Studio album by Julien-K
- Released: January 23, 2012
- Genre: Electronic rock; alternative rock; industrial rock; synth-pop;
- Length: 49:31
- Label: Julien-K Inc.
- Producer: Julien-K

Julien-K chronology
| SDS Sessions V.1 (2011) | We're Here with You (2012) | We're Here With You Remix EP (2012) |

Deluxe Edition

Singles from We're Here with You
- "Breakfast in Berlin" Released: December 30, 2011; "We're Here With You" Released: March 1, 2012; "Cruel Daze of Summer" Released: August 7, 2012; "Nights of Future Past" Released: January 8, 2013;

= We're Here with You =

2012 studio album by Julien-K

We're Here with You is the second studio album by the American electronic rock band Julien-K, which was released on January 23, 2012. The album was written by members Ryan Shuck and Amir Derakh, and produced by Julien-K. A deluxe edition is available for digital download on iTunes.

== Background ==
Julien-K collaborated with several friends in the writing and production of the album.
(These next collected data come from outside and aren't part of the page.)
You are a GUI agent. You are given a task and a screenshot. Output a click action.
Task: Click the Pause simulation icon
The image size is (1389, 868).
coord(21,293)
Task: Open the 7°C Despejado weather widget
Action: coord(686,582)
Collaborations included on the record for the remix EP are Z-Listers, Motor, Sharooz, DJ Hyper, Benjamin Vial, and Sam Vandal.

== Promotion ==
To promote the album, a song that was originally recorded for inclusion on We're Here With You but was later removed from the final track listing, "The Hunting" (mixed by Jay Baumgardner), was released for free to fans who participated in a virtual game called The Hunt.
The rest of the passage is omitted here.